Task: Whatever comes before the line containing "Task: Open the 累计评价 8035 reviews link" stays out; transcribe that line and all that follow to the end of the records exactly, with no pictures.

(Saved entries)
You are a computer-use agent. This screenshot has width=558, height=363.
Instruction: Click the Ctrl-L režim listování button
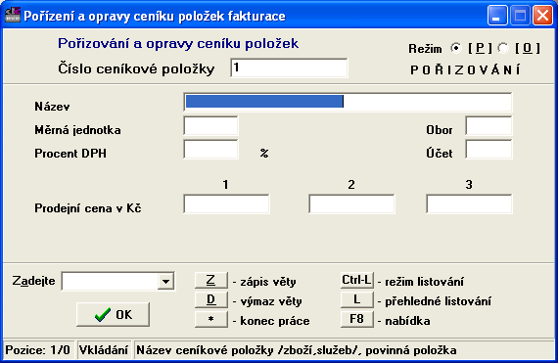click(x=357, y=280)
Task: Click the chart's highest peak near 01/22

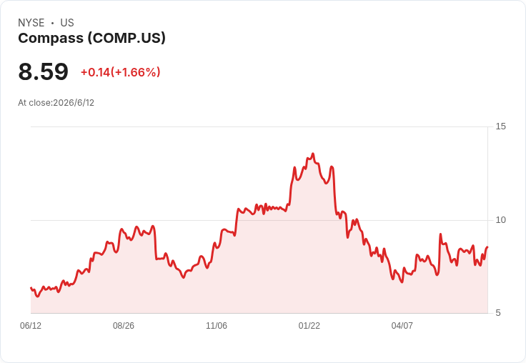Action: 313,154
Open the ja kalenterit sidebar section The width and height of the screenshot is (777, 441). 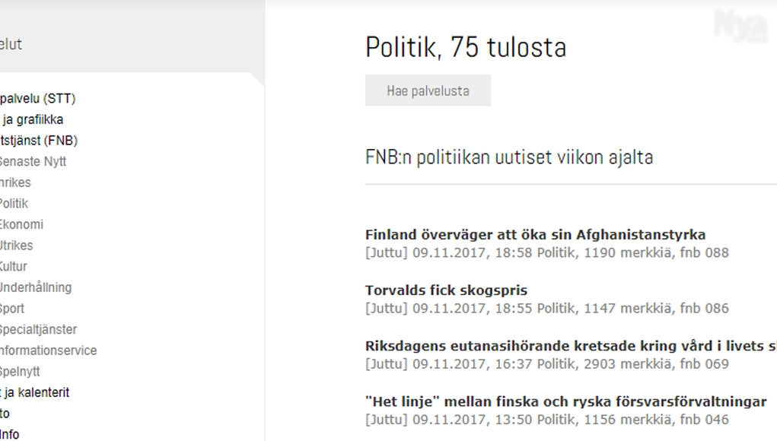pos(35,392)
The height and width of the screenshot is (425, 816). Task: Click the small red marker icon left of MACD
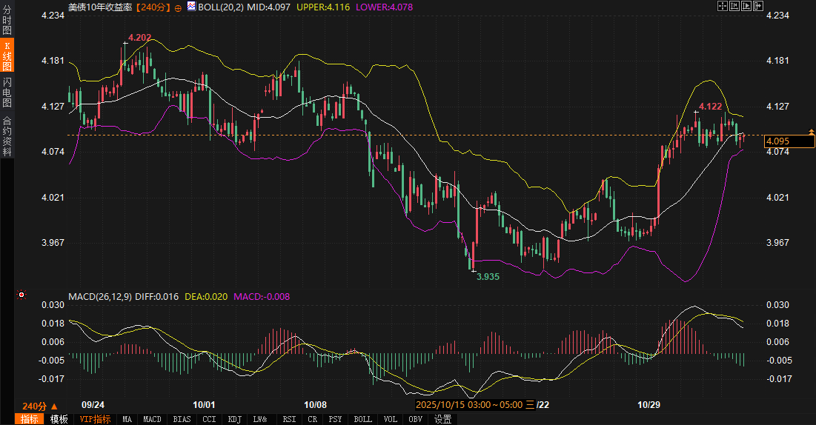pos(21,295)
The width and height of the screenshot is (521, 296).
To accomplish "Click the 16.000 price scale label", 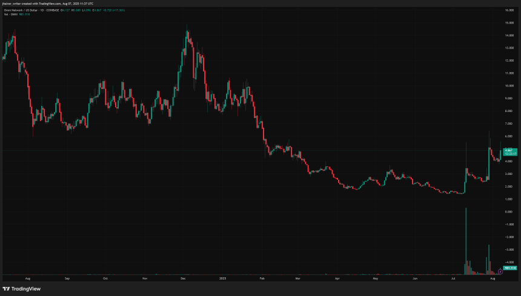I will pos(509,10).
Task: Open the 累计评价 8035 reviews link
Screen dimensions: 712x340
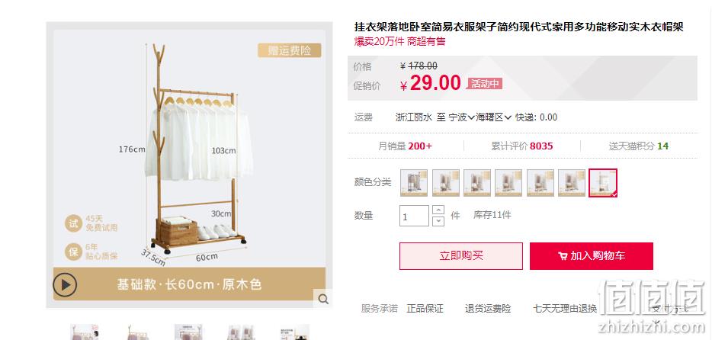Action: tap(521, 146)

Exercise answer:
Task: Open the 累计评价 8035 reviews link
Screen dimensions: 712x340
Action: tap(521, 146)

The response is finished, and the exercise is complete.